> **WHAT YOU HAVE TO DO**
Render the data below as a Markdown table with the columns Row and Text. Start at the line containing "Task: Switch to the 月別 tab in lower Kasasagi" and end at the line containing "Action: pyautogui.click(x=75, y=156)", including both, and skip blank lines.

* * * * * * *

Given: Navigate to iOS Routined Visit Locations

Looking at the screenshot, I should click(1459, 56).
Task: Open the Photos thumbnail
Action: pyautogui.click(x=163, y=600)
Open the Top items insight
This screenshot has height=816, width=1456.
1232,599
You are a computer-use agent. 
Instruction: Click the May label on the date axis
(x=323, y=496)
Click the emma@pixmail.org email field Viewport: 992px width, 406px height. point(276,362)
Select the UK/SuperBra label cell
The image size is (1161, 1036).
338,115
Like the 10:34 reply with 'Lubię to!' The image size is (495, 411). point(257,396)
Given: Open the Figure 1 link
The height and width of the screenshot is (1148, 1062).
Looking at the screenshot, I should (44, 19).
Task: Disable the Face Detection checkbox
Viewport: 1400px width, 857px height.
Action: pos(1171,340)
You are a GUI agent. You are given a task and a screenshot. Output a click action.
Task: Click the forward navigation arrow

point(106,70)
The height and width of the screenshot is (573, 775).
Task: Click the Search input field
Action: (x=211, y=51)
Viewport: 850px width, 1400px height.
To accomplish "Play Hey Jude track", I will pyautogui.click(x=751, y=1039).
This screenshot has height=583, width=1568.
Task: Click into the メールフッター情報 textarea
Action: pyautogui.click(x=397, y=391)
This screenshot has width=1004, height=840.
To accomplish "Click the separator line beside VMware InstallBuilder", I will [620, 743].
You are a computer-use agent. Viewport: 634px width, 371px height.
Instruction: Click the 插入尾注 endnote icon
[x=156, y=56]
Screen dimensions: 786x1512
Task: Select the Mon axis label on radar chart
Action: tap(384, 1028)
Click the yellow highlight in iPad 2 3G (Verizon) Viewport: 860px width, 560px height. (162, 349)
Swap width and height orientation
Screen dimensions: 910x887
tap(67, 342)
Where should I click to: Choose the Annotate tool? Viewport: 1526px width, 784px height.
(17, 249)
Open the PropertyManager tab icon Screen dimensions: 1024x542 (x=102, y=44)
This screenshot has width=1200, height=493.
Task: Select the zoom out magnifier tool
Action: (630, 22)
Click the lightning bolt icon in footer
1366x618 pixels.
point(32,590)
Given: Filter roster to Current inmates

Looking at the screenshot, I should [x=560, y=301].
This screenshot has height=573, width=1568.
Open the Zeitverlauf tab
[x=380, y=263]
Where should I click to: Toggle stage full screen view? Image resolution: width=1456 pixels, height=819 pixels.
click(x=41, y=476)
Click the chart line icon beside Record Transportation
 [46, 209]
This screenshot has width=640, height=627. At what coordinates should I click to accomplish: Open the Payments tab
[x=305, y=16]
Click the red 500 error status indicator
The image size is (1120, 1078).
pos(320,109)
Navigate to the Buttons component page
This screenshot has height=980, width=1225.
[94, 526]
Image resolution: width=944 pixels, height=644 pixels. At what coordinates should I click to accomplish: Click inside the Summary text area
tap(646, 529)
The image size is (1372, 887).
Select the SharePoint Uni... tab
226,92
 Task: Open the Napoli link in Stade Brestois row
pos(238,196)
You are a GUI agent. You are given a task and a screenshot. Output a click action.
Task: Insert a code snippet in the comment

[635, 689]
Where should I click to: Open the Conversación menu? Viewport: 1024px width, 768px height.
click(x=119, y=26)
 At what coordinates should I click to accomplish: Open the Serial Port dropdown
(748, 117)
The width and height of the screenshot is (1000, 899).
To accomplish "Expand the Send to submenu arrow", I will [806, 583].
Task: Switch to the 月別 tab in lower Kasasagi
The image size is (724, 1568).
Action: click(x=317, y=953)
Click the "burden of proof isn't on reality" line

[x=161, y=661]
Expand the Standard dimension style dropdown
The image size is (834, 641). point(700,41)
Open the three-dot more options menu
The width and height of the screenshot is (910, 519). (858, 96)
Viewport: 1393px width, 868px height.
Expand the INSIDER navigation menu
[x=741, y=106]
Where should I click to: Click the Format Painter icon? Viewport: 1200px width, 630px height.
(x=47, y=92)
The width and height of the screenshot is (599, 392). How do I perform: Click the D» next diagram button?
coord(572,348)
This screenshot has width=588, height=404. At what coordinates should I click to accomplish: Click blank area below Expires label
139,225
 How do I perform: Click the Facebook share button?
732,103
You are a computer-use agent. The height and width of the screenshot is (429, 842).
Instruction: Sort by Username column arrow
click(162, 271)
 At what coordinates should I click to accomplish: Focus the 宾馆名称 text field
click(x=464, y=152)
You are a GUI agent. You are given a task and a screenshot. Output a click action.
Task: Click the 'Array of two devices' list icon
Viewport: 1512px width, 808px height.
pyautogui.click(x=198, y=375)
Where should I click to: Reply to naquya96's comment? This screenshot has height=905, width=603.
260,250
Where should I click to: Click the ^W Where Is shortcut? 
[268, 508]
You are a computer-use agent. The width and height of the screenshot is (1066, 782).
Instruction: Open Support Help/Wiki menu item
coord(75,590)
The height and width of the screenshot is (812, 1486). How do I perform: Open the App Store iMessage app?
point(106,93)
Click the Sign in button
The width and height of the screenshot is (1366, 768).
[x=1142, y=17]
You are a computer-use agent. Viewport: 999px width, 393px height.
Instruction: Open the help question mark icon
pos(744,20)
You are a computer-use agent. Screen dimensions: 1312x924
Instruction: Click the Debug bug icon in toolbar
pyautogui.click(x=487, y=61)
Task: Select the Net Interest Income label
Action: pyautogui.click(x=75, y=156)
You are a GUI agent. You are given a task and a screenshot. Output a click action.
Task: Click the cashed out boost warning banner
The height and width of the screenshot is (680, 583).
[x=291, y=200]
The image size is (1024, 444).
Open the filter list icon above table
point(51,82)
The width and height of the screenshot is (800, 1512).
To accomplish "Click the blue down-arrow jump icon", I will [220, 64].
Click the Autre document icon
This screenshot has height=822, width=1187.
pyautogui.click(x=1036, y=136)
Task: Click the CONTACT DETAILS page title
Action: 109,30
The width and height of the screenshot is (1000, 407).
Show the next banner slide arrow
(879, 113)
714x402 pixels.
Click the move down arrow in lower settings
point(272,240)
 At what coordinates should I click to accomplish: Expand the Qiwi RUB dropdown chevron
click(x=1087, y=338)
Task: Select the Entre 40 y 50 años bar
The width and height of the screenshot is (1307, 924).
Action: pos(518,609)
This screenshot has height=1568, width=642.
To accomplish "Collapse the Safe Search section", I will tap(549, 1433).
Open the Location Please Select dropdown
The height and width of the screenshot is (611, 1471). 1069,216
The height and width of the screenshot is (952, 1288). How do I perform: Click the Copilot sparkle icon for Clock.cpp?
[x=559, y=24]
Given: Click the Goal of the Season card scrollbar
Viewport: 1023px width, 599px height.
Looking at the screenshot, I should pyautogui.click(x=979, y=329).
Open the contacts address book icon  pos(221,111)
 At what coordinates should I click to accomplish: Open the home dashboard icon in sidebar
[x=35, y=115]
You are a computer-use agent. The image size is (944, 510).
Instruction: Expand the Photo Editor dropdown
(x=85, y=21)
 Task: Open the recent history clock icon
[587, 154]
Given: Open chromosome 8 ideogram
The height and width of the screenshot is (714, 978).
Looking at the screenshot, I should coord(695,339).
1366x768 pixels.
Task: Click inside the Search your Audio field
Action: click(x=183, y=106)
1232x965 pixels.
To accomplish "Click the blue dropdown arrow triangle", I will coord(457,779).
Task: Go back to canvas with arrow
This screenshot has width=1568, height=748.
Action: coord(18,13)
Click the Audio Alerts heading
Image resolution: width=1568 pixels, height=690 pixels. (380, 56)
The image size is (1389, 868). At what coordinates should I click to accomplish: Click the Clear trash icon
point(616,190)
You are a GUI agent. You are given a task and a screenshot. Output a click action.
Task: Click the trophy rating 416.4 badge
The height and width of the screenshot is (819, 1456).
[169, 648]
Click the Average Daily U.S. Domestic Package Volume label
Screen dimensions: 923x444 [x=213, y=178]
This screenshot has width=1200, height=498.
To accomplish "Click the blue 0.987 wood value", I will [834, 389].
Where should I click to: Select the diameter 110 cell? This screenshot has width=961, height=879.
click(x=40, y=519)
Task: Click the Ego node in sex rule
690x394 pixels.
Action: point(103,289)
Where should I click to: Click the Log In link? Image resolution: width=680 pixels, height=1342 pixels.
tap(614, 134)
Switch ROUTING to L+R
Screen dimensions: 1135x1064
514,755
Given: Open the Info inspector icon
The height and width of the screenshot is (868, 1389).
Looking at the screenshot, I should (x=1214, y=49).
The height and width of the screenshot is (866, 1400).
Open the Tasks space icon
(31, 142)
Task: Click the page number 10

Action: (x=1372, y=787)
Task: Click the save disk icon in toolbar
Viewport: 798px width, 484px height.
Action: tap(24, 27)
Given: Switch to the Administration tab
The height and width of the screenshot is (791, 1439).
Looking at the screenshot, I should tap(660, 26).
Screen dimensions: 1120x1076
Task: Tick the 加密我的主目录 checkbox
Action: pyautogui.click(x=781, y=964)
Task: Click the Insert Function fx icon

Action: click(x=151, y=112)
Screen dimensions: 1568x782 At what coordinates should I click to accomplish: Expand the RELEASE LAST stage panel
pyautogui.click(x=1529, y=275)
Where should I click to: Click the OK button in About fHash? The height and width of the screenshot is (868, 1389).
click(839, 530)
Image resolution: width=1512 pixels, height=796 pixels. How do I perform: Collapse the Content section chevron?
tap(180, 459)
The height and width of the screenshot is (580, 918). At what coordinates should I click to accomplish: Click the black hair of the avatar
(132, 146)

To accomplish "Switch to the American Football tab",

* * * * * * *

> **TASK RESULT**
| Row | Text |
|---|---|
| 1 | Task: Switch to the 月別 tab in lower Kasasagi |
| 2 | The image size is (724, 1568). |
| 3 | Action: click(x=317, y=953) |
| 4 | Click the "burden of proof isn't on reality" line |
| 5 | [x=161, y=661] |
| 6 | Expand the Standard dimension style dropdown |
| 7 | The image size is (834, 641). point(700,41) |
| 8 | Open the three-dot more options menu |
| 9 | The width and height of the screenshot is (910, 519). (858, 96) |
| 10 | Viewport: 1393px width, 868px height. |
| 11 | Expand the INSIDER navigation menu |
| 12 | [x=741, y=106] |
| 13 | Where should I click to: Click the Format Painter icon? Viewport: 1200px width, 630px height. |
| 14 | (x=47, y=92) |
| 15 | The width and height of the screenshot is (599, 392). How do I perform: Click the D» next diagram button? |
| 16 | coord(572,348) |
| 17 | This screenshot has width=588, height=404. At what coordinates should I click to accomplish: Click blank area below Expires label |
| 18 | 139,225 |
| 19 |  How do I perform: Click the Facebook share button? |
| 20 | 732,103 |
| 21 | You are a computer-use agent. The height and width of the screenshot is (429, 842). |
| 22 | Instruction: Sort by Username column arrow |
| 23 | click(162, 271) |
| 24 |  At what coordinates should I click to accomplish: Focus the 宾馆名称 text field |
| 25 | click(x=464, y=152) |
| 26 | You are a GUI agent. You are given a task and a screenshot. Output a click action. |
| 27 | Task: Click the 'Array of two devices' list icon |
| 28 | Viewport: 1512px width, 808px height. |
| 29 | pyautogui.click(x=198, y=375) |
| 30 | Where should I click to: Reply to naquya96's comment? This screenshot has height=905, width=603. |
| 31 | 260,250 |
| 32 | Where should I click to: Click the ^W Where Is shortcut?  |
| 33 | [268, 508] |
| 34 | You are a computer-use agent. The width and height of the screenshot is (1066, 782). |
| 35 | Instruction: Open Support Help/Wiki menu item |
| 36 | coord(75,590) |
| 37 | The height and width of the screenshot is (812, 1486). How do I perform: Open the App Store iMessage app? |
| 38 | point(106,93) |
| 39 | Click the Sign in button |
| 40 | The width and height of the screenshot is (1366, 768). |
| 41 | [x=1142, y=17] |
| 42 | You are a computer-use agent. Viewport: 999px width, 393px height. |
| 43 | Instruction: Open the help question mark icon |
| 44 | pos(744,20) |
| 45 | You are a computer-use agent. Screen dimensions: 1312x924 |
| 46 | Instruction: Click the Debug bug icon in toolbar |
| 47 | pyautogui.click(x=487, y=61) |
| 48 | Task: Select the Net Interest Income label |
| 49 | Action: pyautogui.click(x=75, y=156) |